For Japanese equities, Li says: “Japanese equities remain attractively valued following a strong earnings season in which Japanese companies posted earnings per-share growth of 22 per cent versus 9 per cent in the US and 13 per cent in Europe. We see Bank of Japan policy and domestic investor buying as supportive, while the Yen strength is a risk.”

Turning to emerging market assets, Li says: “The MSCI EM Net Total Return USD Index has gained 28 per cent year-to-date. Emerging Market Asia is our favoured region within Emerging Market equities, partly because the MSCI Emerging Markets Asia Index is 38 per cent tech at a sector level thanks to sizeable country exposures to South Korea and Taiwan. Dollar-denominated emerging market debt looks cheap on a valuation basis relative to its own history and other fixed income assets, and it also offers comparable yield for a higher average credit rating than dollar-denominated high yield, albeit with higher average duration.”

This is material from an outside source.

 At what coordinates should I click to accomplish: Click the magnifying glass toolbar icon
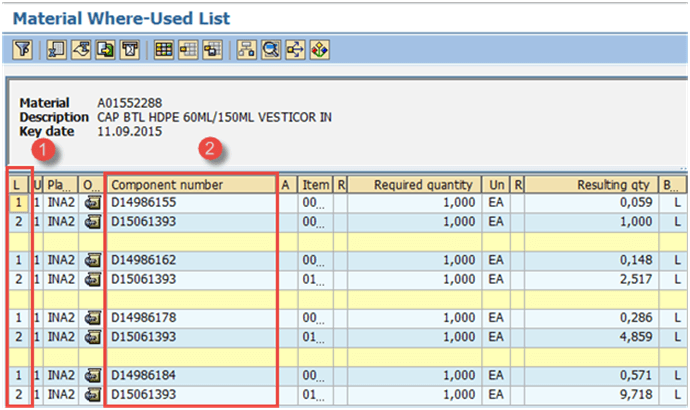[270, 49]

Fixed income is next on the list. “A sustained economic expansion challenges nominal bonds. We favour Treasury Inflation-Protected Securities for the long run after valuations cheapened amid weaker inflation readings. We also like floating-rate bond exposures, on the basis that the Fed ‘dot plot’ points to one additional rate increase this year and another three hikes in 2018.”

BlackRock’s sector favourites include technology. “This year’s best performing sector so far still holds appeal. Tech has posted outsized earnings growth and accounts for roughly half of US and EM Asia equity returns, but we still see ample runway. Tech firms’ balance sheet cash potentially offers some cushion against rising rates and the sector could stand to benefit from any repatriation of cash held overseas should US tax reforms incentivise doing so.

“We also like US banks, with steeper yield curves set to boost lending margins, and prospects for deregulation and increased pay-outs.
Finally, BlackRock favours factor investing. “The momentum style factor has performed well this year. Many US and global stocks with strong price momentum have posted double digit gains. Our outlook for a steady, sustained expansion suggests momentum should remain in the lead. The MSCI USA Momentum Index also has relatively high weightings to our preferred tech and financials sectors. By way of comparison, the S&P 500 Index is 25 per cent tech and 15 per cent financials.

“We also like the value factor, home to the cheapest companies across sectors. A sentiment shift, underpinned by confidence in the sustained global expansion, could help value add to strong third-quarter returns, we believe.”